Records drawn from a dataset
=== Section Start ===

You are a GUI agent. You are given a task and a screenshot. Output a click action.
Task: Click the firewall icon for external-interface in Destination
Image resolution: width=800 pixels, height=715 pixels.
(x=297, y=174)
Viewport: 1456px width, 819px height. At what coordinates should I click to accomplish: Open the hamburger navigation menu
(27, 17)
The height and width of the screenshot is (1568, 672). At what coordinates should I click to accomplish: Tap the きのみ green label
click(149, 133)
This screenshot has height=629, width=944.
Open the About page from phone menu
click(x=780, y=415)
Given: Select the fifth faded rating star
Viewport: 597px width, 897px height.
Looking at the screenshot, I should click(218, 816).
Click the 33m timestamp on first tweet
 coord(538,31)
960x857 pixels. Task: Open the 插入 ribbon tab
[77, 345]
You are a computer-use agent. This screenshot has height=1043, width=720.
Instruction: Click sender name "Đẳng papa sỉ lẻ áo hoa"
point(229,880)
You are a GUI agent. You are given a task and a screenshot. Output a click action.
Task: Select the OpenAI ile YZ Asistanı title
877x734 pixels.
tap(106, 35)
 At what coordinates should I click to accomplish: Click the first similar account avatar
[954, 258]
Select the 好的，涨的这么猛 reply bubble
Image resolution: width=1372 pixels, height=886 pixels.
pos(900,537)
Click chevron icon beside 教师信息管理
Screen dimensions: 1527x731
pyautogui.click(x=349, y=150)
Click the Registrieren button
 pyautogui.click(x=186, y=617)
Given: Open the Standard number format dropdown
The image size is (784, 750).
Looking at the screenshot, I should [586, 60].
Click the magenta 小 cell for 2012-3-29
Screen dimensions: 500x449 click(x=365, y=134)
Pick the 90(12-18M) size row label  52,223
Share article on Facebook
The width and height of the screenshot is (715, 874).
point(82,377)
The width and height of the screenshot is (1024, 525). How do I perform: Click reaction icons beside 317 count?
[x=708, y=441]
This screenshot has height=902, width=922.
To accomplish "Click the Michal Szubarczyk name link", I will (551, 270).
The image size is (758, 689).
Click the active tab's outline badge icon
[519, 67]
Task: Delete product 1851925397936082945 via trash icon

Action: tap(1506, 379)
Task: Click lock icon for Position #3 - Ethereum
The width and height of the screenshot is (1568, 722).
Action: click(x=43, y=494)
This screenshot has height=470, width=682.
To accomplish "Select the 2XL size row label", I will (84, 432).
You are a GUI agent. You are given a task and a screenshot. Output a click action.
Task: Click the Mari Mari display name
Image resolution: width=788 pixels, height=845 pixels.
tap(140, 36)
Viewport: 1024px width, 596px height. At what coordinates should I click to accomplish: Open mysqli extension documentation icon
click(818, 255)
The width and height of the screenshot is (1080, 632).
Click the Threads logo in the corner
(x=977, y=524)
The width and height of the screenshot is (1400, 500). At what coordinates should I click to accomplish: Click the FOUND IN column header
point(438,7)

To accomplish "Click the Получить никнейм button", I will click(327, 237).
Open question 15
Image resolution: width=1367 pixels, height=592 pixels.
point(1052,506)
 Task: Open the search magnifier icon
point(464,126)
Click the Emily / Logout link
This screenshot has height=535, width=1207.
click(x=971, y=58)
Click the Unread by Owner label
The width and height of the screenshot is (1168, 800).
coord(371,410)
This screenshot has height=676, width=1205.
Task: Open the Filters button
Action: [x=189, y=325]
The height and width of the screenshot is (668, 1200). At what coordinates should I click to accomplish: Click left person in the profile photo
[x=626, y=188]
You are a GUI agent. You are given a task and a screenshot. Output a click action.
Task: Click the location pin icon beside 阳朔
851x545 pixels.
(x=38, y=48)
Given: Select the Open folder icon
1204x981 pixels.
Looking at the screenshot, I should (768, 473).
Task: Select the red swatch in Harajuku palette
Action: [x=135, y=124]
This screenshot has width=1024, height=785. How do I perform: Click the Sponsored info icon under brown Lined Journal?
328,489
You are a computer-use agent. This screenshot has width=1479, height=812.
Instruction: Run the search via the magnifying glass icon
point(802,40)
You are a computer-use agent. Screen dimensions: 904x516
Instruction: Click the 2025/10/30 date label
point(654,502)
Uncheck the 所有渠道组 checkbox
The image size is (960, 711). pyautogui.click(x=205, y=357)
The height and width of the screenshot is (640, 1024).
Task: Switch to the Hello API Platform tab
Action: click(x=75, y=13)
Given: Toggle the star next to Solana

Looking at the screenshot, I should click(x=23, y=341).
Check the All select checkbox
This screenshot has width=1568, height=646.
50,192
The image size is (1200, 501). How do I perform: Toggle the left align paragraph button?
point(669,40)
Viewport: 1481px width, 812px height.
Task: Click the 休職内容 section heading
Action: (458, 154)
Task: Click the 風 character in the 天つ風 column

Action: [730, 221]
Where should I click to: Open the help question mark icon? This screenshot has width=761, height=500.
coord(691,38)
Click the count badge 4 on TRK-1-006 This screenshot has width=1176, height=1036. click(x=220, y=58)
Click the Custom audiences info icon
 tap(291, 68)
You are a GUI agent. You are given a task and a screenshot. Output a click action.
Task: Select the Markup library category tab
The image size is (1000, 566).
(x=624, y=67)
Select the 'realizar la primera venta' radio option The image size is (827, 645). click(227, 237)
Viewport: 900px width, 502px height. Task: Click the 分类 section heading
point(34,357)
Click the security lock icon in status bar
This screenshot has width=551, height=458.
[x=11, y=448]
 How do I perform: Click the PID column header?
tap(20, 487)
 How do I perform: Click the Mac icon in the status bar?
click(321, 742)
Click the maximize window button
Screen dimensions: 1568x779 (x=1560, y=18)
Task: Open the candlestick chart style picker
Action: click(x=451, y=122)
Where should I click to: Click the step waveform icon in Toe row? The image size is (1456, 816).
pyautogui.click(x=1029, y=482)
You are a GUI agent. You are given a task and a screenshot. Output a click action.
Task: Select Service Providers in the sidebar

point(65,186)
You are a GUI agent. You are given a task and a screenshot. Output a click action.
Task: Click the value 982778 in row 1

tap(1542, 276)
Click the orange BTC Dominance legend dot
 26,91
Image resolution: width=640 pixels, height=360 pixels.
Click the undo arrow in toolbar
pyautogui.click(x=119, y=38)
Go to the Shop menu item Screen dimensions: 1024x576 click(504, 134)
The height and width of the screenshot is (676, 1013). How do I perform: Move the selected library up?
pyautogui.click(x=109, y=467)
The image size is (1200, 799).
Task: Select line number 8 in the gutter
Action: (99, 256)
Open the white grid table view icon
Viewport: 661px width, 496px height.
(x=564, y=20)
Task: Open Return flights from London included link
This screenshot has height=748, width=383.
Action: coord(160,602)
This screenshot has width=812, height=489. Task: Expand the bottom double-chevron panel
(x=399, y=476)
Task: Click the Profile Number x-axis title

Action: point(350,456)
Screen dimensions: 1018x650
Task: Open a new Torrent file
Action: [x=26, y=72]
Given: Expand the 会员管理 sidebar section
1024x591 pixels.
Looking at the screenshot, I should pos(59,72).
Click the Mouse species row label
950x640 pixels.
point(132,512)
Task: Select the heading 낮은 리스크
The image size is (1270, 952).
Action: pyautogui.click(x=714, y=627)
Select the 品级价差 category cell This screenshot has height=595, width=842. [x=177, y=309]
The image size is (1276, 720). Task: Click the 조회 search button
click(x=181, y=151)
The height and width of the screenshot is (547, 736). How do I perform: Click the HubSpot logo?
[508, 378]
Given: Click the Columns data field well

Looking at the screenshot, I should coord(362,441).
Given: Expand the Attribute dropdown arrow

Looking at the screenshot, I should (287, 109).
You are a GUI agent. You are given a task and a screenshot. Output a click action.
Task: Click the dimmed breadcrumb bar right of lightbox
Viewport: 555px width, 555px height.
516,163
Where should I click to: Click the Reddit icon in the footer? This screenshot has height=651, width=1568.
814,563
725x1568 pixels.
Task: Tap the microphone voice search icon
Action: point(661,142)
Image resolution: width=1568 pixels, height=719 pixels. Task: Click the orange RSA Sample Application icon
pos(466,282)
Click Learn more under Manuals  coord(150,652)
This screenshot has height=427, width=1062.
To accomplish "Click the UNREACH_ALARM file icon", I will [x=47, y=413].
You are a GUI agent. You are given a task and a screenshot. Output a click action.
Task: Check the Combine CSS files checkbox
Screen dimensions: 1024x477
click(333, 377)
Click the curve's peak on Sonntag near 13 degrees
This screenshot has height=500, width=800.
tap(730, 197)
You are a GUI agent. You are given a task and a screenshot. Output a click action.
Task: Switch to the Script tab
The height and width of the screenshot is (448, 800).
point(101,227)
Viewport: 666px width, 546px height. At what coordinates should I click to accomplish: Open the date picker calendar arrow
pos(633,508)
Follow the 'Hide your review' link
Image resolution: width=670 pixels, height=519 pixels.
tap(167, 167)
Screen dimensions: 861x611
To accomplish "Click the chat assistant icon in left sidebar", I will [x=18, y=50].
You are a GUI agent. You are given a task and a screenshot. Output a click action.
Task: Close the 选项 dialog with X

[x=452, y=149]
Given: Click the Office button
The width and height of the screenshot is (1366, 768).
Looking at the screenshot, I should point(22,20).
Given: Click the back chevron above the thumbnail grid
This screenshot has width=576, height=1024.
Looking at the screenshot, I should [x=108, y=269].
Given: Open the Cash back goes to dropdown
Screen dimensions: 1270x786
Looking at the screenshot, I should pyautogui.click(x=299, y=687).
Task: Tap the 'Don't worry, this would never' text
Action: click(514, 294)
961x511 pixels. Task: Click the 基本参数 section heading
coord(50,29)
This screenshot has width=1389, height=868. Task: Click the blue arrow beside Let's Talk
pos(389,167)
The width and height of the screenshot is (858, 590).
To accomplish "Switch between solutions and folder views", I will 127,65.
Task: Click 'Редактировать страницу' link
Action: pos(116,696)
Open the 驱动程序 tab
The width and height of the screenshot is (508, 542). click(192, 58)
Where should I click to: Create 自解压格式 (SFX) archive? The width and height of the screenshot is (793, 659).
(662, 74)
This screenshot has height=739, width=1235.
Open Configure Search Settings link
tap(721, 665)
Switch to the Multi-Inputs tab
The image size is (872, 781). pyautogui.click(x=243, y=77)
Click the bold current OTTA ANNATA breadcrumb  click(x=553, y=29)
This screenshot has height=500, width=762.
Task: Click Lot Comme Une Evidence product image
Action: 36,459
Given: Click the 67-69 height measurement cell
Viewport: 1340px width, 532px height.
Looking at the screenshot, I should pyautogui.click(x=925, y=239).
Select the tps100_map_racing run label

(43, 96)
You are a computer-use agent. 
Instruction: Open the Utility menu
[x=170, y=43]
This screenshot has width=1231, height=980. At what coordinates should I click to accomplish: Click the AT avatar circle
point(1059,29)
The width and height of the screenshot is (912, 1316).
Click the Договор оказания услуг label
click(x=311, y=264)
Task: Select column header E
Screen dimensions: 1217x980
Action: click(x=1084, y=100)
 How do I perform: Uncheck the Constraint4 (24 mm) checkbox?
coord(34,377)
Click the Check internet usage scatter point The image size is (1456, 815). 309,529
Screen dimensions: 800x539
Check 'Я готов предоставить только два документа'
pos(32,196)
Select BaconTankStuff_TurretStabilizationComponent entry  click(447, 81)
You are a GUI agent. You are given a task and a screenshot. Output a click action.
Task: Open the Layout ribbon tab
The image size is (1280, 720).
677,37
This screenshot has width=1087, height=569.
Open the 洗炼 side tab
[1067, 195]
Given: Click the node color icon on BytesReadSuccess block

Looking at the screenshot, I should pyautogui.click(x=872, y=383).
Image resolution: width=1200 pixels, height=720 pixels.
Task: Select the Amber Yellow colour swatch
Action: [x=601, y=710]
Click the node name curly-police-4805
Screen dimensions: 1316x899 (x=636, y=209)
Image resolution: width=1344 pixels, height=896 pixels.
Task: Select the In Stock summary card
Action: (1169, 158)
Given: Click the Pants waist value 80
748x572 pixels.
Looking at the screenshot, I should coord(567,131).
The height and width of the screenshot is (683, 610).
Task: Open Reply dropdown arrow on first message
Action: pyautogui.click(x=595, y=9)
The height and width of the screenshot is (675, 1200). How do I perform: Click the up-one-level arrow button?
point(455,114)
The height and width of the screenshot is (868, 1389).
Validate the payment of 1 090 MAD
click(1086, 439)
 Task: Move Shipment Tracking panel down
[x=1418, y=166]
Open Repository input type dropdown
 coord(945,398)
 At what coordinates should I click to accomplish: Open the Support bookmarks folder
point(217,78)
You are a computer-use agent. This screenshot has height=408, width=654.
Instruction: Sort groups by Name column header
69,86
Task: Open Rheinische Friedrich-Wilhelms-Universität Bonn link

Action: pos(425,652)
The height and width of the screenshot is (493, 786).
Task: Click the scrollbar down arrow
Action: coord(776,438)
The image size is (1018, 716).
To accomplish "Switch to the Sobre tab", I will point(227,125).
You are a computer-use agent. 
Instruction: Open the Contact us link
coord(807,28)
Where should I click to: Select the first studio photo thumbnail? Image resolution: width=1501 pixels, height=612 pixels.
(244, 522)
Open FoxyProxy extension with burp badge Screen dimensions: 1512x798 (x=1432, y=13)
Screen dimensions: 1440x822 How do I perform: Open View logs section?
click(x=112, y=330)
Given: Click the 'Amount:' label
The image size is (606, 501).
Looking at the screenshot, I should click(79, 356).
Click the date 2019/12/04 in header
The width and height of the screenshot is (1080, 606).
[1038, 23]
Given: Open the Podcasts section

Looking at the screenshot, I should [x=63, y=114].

=== Section End ===

__Exercise__. Lines after the one containing "has height=1043, width=720." are not wanted; repeat exactly each line above from the first up to and including it.

__Answer area__.
You are a GUI agent. You are given a task and a screenshot. Output a click action.
Task: Click the firewall icon for external-interface in Destination
Image resolution: width=800 pixels, height=715 pixels.
(x=297, y=174)
Viewport: 1456px width, 819px height. At what coordinates should I click to accomplish: Open the hamburger navigation menu
(27, 17)
The height and width of the screenshot is (1568, 672). At what coordinates should I click to accomplish: Tap the きのみ green label
click(149, 133)
This screenshot has height=629, width=944.
Open the About page from phone menu
click(x=780, y=415)
Given: Select the fifth faded rating star
Viewport: 597px width, 897px height.
Looking at the screenshot, I should click(218, 816).
Click the 33m timestamp on first tweet
 coord(538,31)
960x857 pixels. Task: Open the 插入 ribbon tab
[77, 345]
You are a computer-use agent. This screenshot has height=1043, width=720.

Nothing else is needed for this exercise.